There were an estimated 112 annual GBS cases associated with Campylobacter IID. The average cost per GBS case was £11,296.50. GBS added a further £1.27 million to Campylobacter-related hospitalisation costs (95% CI: £0.4m–£4.2m), though uncertainty around this estimate was high due to the rarity of this condition.

Discussion

We estimate that the economic cost of Campylobacter, norovirus and rotavirus disease in the UK exceeds £150 million annually; 80% of this cost is borne by patients, through lost employment and out-of-pocket expenses resulting from illness. The annual cost of norovirus disease exceeds £80 million. Sporadic norovirus disease accounts for more healthcare consultations than either Campylobacter or rotavirus, while previous work indicates that norovirus outbreaks in healthcare settings cost the NHS over £100 million annually (2002–3 prices) [17].

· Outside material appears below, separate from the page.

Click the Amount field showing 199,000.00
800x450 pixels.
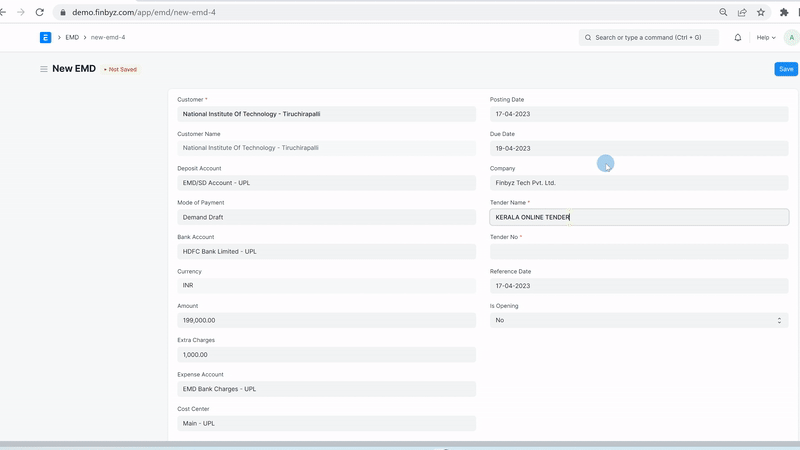click(x=326, y=320)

Our work makes several improvements on previous estimates. Previous UK rotavirus estimates included only hospitalisation costs [18,19], total healthcare costs [11], or societal costs from patients <5 years seeking healthcare [20]. Only IID1 included costs to patients not seeking healthcare, but that study lacked data to estimate hospitalisation costs [2]. Our estimates comprise costs to the NHS and to patients, including those not seeking healthcare. Further, our study provides the first reliable estimates of the societal cost of non-outbreak related norovirus, using empirical incidence data and modern diagnostics. Our estimates are three-fold higher higher than previously reported [2].

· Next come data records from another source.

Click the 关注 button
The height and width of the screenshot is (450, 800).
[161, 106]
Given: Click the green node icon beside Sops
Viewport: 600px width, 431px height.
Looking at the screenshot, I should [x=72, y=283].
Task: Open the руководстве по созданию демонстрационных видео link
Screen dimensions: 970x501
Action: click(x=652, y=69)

Wherever possible, we used pathogen-specific incidence and healthcare usage data, except for telephone information and advice consultations, for which data were sparse. We also accounted for uncertainty in incidence estimates. For hospitalisations, we used three different estimation methods for each pathogen. Hospitalisation estimates from outbreak data were higher than cohort-based estimates from IID1 and IID2; it is likely that there were insufficient cases in IID1 and IID2 to reliably estimate hospitalisation. The pathogen-specific epidemiologies should also be considered. For rotavirus, hospitalisation estimates from outbreak data were comparable with those from Harris et al. among children <5 years [11], in whom most hospitalisations occur. For norovirus, however, estimates from outbreak data were considerably higher than other data sources. Most reported norovirus outbreaks occur in institutional settings and involve vulnerable patients with higher hospitalisation risk. Estimates from longitudinal studies (scenario 2) are likely to be more reliable, and these were similar to those of Haustein among adults and the elderly [10]. This also implies that the hospitalisation burden from norovirus falls primarily on adults and the elderly rather than children. For rotavirus, the converse is true, and the total cost was more sensitive to the choice of hospitalisation scenario, because healthcare-associated costs comprise a greater fraction of total costs compared with Campylobacter and norovirus.

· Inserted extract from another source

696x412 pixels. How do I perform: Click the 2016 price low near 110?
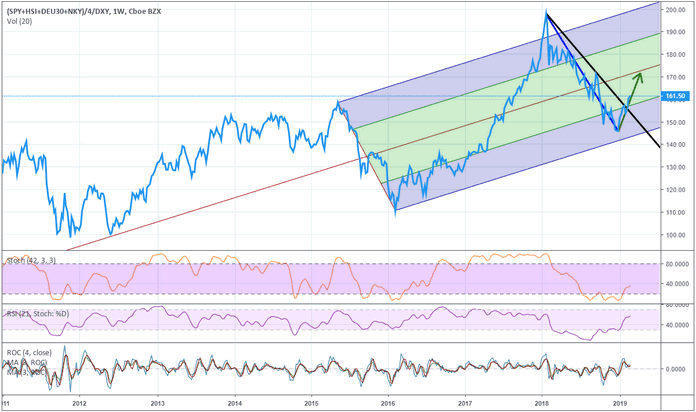395,211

We estimated the cost of Campylobacter-associated GBS hospitalisation at £11,000 per case. This is an underestimate, as it excludes long-term disability costs. Around 15% of GBS patients experience persistent disability at one year [21], around a third have restricted mobility three to six years after onset, and around 40% have to change jobs and alter leisure activities [22]. In addition, NHS reference costs capture average costs for patients undergoing similar procedures, but GBS patients may require more intensive treatment. We addressed this by accounting for longer average duration of GBS hospitalisation and case mix (emergency, elective and day case); previous work indicates that GBS hospitalisation costs correlate strongly with hospitalisation duration [23].

Our study has several limitations. First, we considered costs borne by the NHS and by patients, but not wider societal costs from mortality, illness in caregivers, and costs of lost productivity to employers and the wider economy. Data on these additional costs are currently lacking. Rotavirus mortality is believed to be rare, and has not been considered in previous UK analyses [11]. Harris et al. estimated 85 annual norovirus-associated deaths in UK elderly. We are not aware of similar estimates for Campylobacter. Scandinavian studies have described excess mortality among Campylobacter patients up to one year post-infection, but these estimates are difficult to generalise to the UK, because of differences in reporting systems and distribution of population risk factors. Further, attributing deaths to gastrointestinal pathogens is problematic, because deaths occur primarily in vulnerable patients with pre-existing conditions. Thus, in some cases an IID pathogen may be causally related to mortality, in others infection will be coincidental, while in others it may precipitate deaths that would eventually have occurred even in the absence of infection.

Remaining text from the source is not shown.